In order to ensure that the mounting part 4 keeps relatively static with the guide rail 5 when the second point board 3 moves horizontally, a damping sleeve is arranged at the lower part of the mounting part 4 in a penetrating way, the mounting part 4 is connected with the guide rail 5 in a sliding way through the damping sleeve, and the friction force between the guide rail 5 and the mounting part 4 is larger due to the action of the damping sleeve, so that when the toothed part on the residual gear 22 is combined with the rack board 23 on the second point board 3, the mounting part 4 keeps relatively static with the guide rail 5, and the second point board 3 moves horizontally.

In addition, in this embodiment, a plurality of wells for accommodating cancer cell matrigel are dug in an array on the upper surfaces of the first spot plate 2 and the second spot plate 3, and the first spot plate 2 and the second spot plate 3 are TLC plates for culturing organ tissues, and may be silica gel plates.

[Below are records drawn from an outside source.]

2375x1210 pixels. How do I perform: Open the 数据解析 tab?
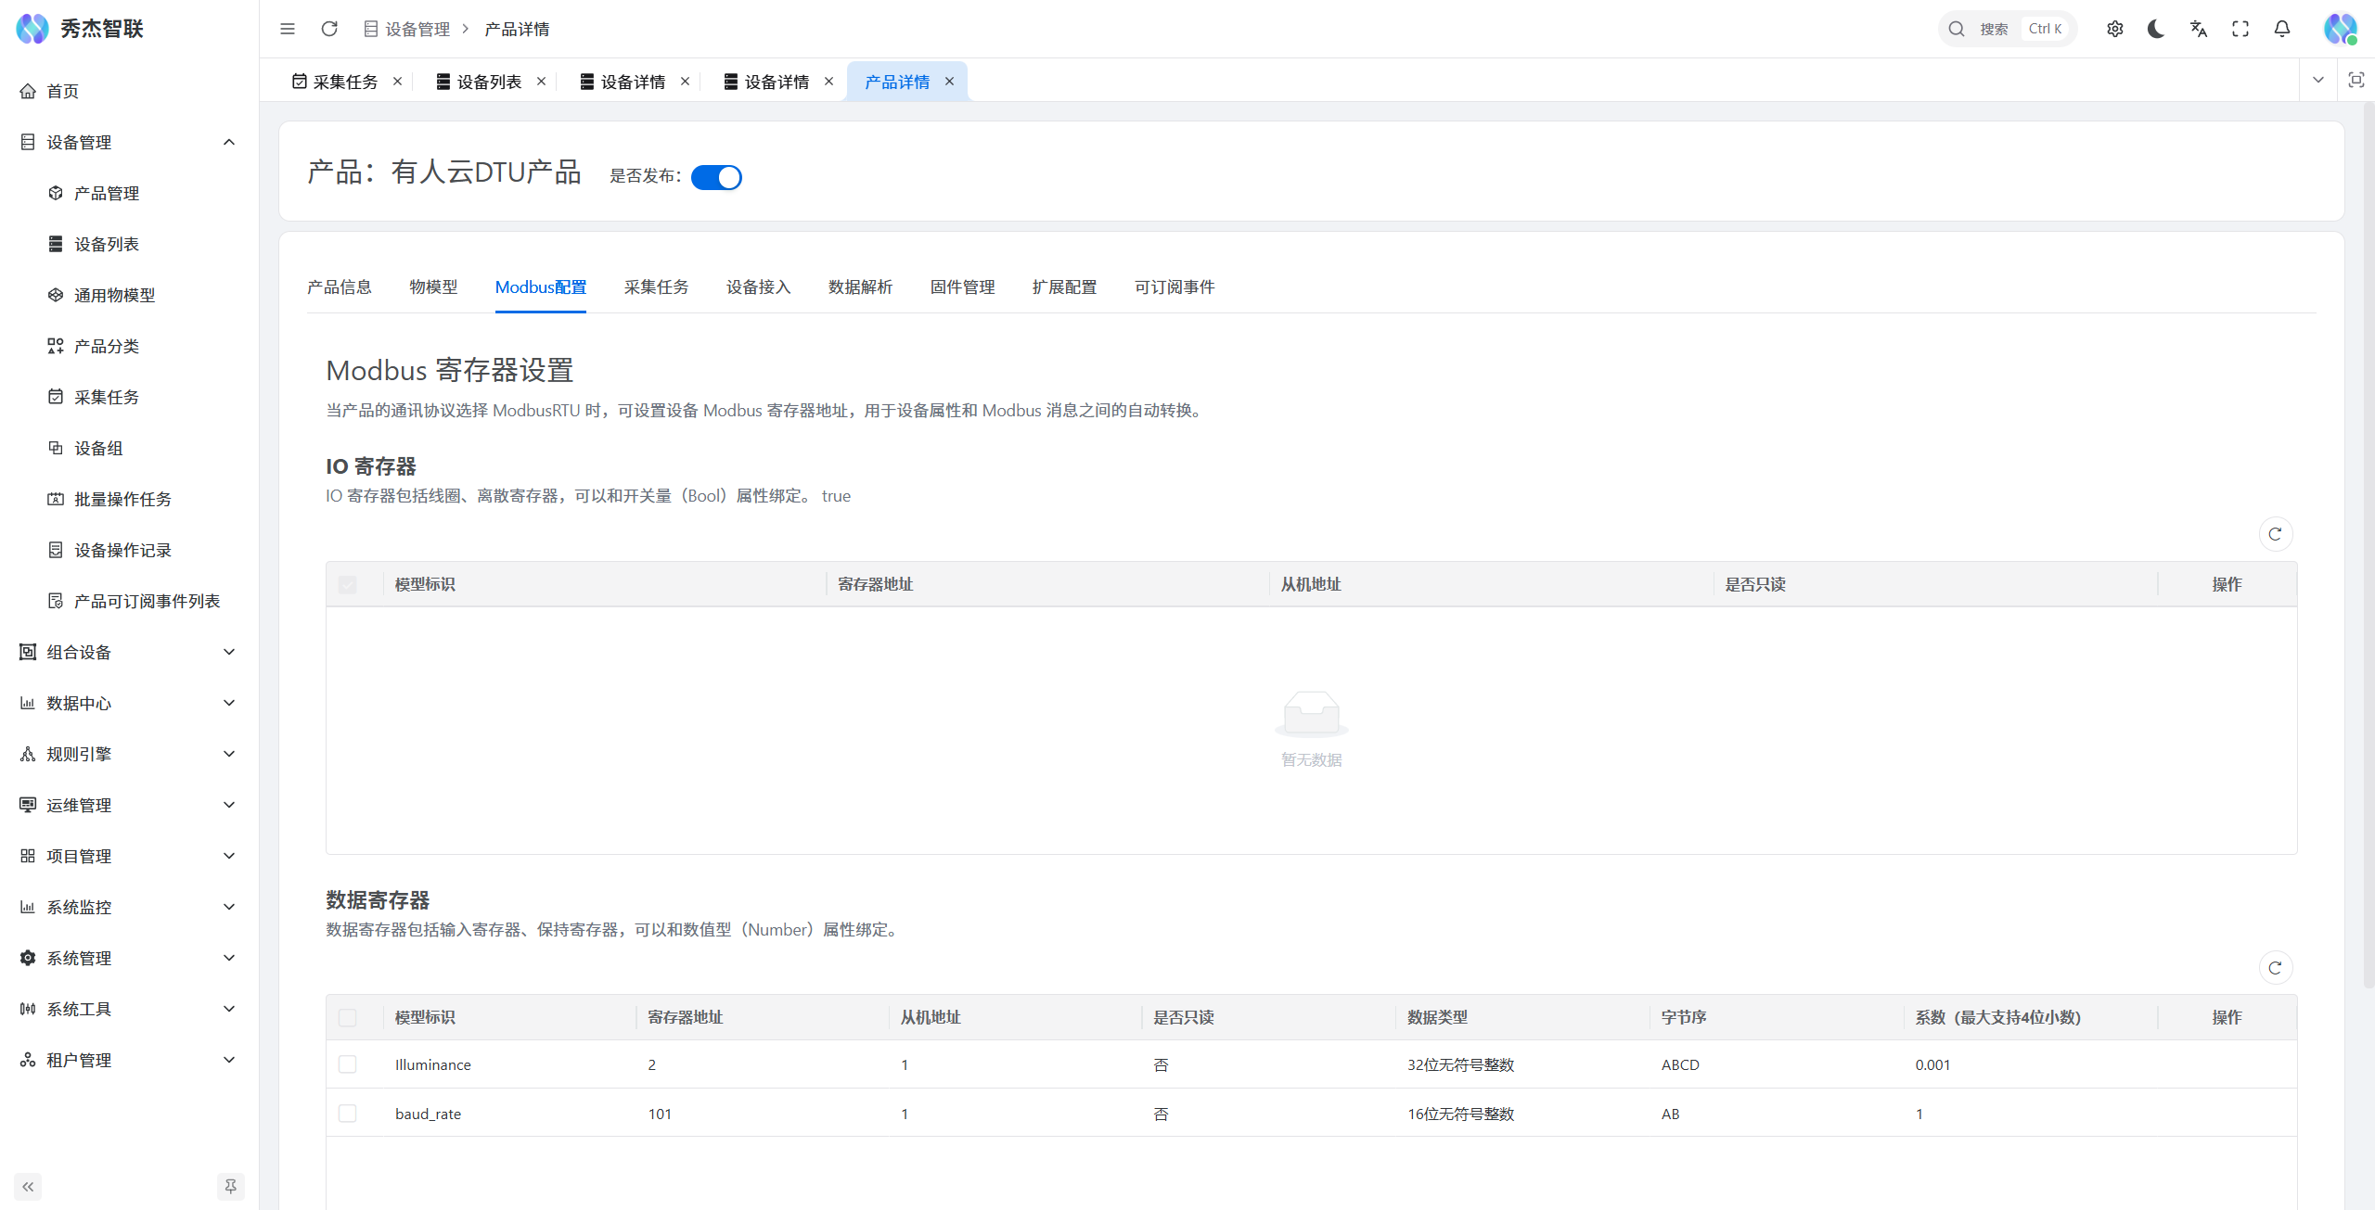click(x=860, y=287)
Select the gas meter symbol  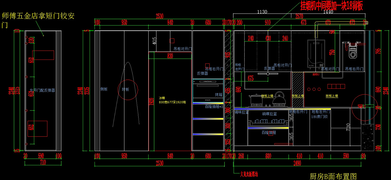pos(353,50)
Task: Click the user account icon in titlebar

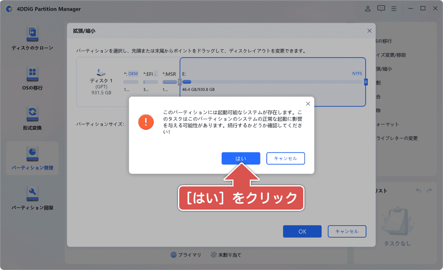Action: click(x=367, y=8)
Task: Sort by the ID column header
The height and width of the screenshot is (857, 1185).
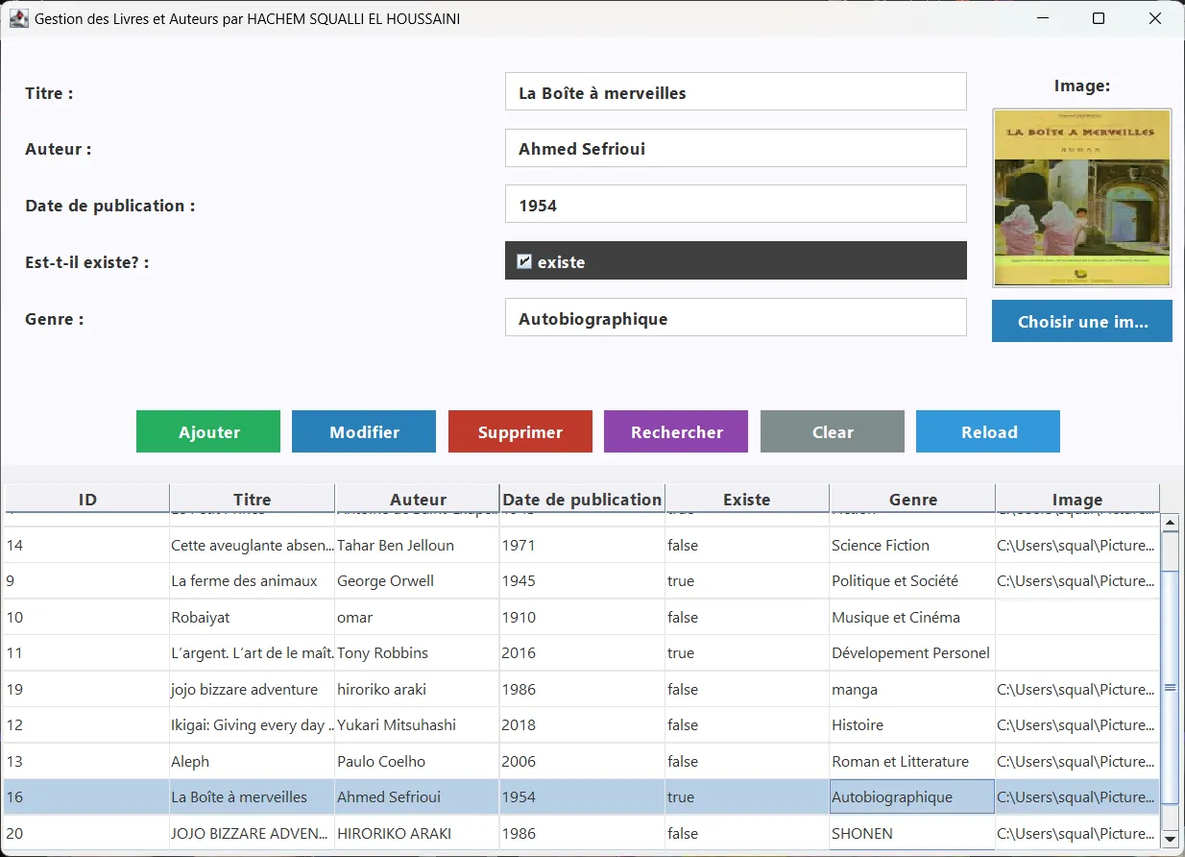Action: coord(86,499)
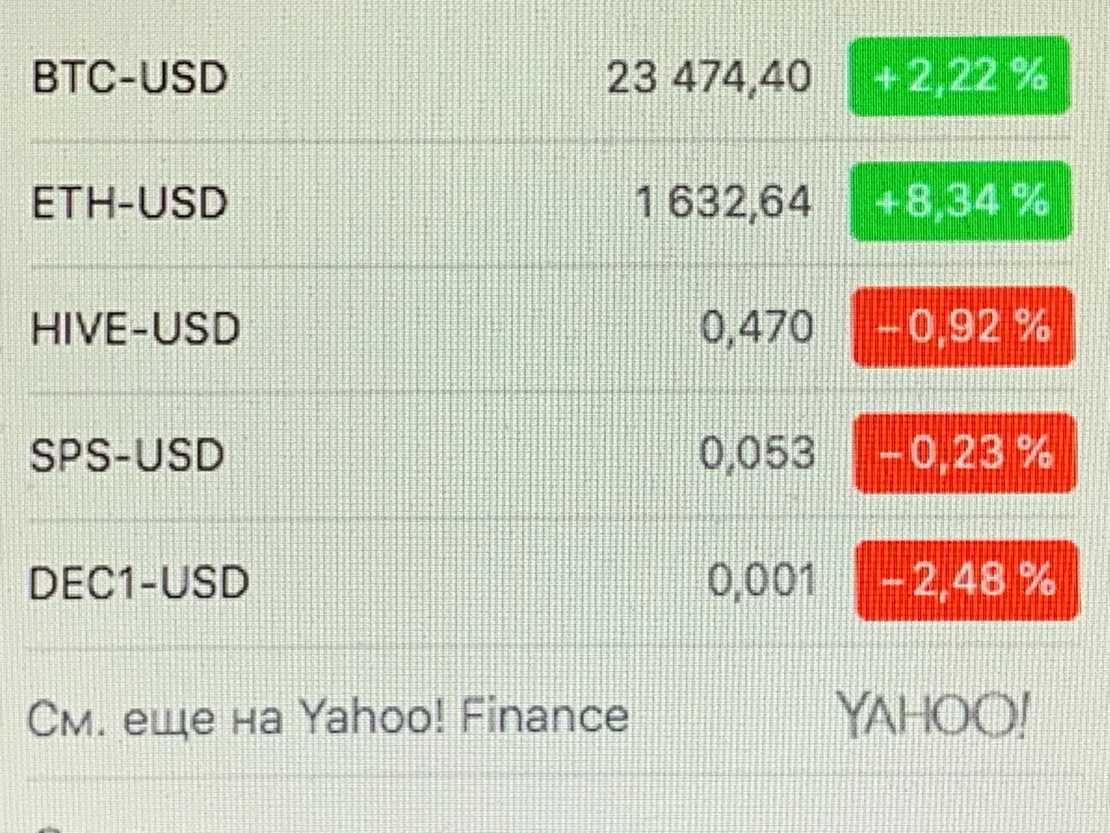The width and height of the screenshot is (1110, 833).
Task: Switch the DEC1-USD −2,48 % badge display
Action: click(967, 580)
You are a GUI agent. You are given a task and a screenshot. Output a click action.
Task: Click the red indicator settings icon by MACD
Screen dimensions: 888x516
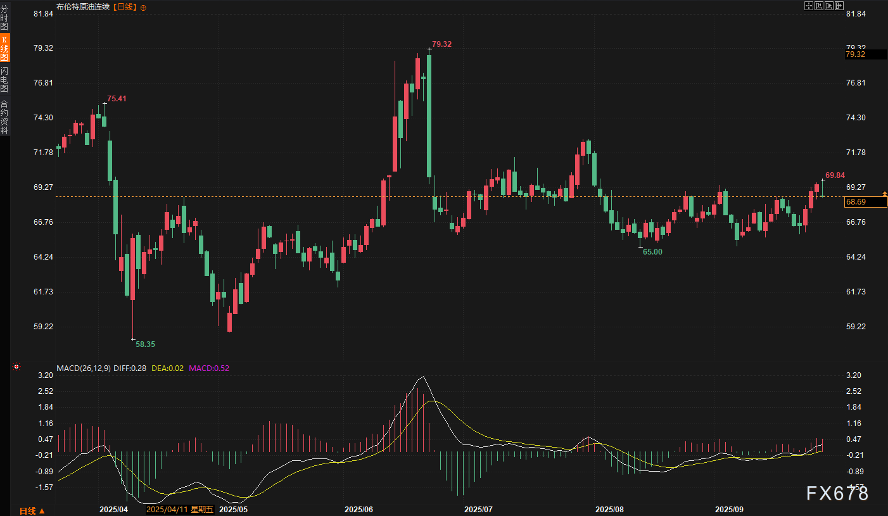pyautogui.click(x=16, y=367)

In one embodiment of the invention, the elastic sliding assembly comprises a sliding structure arranged on the point plate No. 2 and an elastic structure connecting the sliding structure and the point plate No. two 3; the sliding structure comprises a sliding groove 28 horizontally arranged on the side wall of the first point plate 2 and a sliding block 27 arranged on the sliding groove 28 in a sliding manner;

the elastic structure comprises a sleeve seat 24, one end of which is hinged with the second point plate 3, an expansion piece 25, which penetrates through the other end of the sleeve seat 24 and is coaxially and slidably connected with the sleeve seat, and a pressure spring 26, which is used for elastically connecting the sleeve seat 24 and the expansion piece 25;

the end of the telescopic element 25 remote from the sleeve seat 24 is hinged with the sliding block 27.

As an illustration of the embodiment, when the second point plate 3 moves horizontally, the sliding block 27 slides along the sliding groove 28, since the first point plate 2 is restrained by the loop bar 29, and the second point plate 3 is restrained by the projection 30 and the caulking groove, both of them are always kept horizontal, when the sliding block 27 slides to the end point of the sliding groove 28, the toothed part on the residual gear 22 continues to drive the second point plate 3 to move, at this time, the expansion piece 25 extends out of the loop base 24, the compression spring 26 is compressed, and at the moment of dislocation between the second point plate 3 and the first point plate 2, the first point plate 2 is driven by the elasticity of the compression spring 26 to lift to be flush with the second point plate 3.

In an embodiment of the present invention, there is also provided a universal cancer organoid in vitro culture apparatus, comprising the expandable structure of the above embodiment, further comprising a power assembly mounted on the mounting member 4, a sample application assembly movably disposed on the mounting member 4 and connected to the power assembly, and a sample supply assembly connected to the power assembly and the sample application assembly;

the sample feeding assembly is connected with the residual gear 22, the sample application assembly reciprocates along the direction which is vertical to the second sample application plate 3 in space, and the power assembly comprises a power device 6 fixed on the upper part of one side of the mounting piece 4, a worm 7 which is rotatably arranged on the mounting piece 4 and is connected with the output end of the power device 6, and a worm wheel 13 which is rotatably arranged on the mounting piece 4 and is meshed with the worm 7;

the sample application component is connected with the worm 7, and the sample supply component is connected with the worm wheel 13;

as the explanation of the embodiment, when the power device 6 works, the worm 7 is driven to rotate, the rotating worm 7 drives the worm wheel 13 and the sample application component to synchronously move, the sample application component drops the cancer cell matrix glue into the dot pits arranged in the dot plate in an array manner, and the cancer cell matrix glue is evenly dropped on the second dot plate 3 and the first dot plate 2 by matching with the discontinuously movable second dot plate 3 or the mounting piece 4 for culture.

For ease of understanding, the power plant 6 includes, but is not limited to, conventional servomotors, hydraulic motors, pneumatic motors, and the like.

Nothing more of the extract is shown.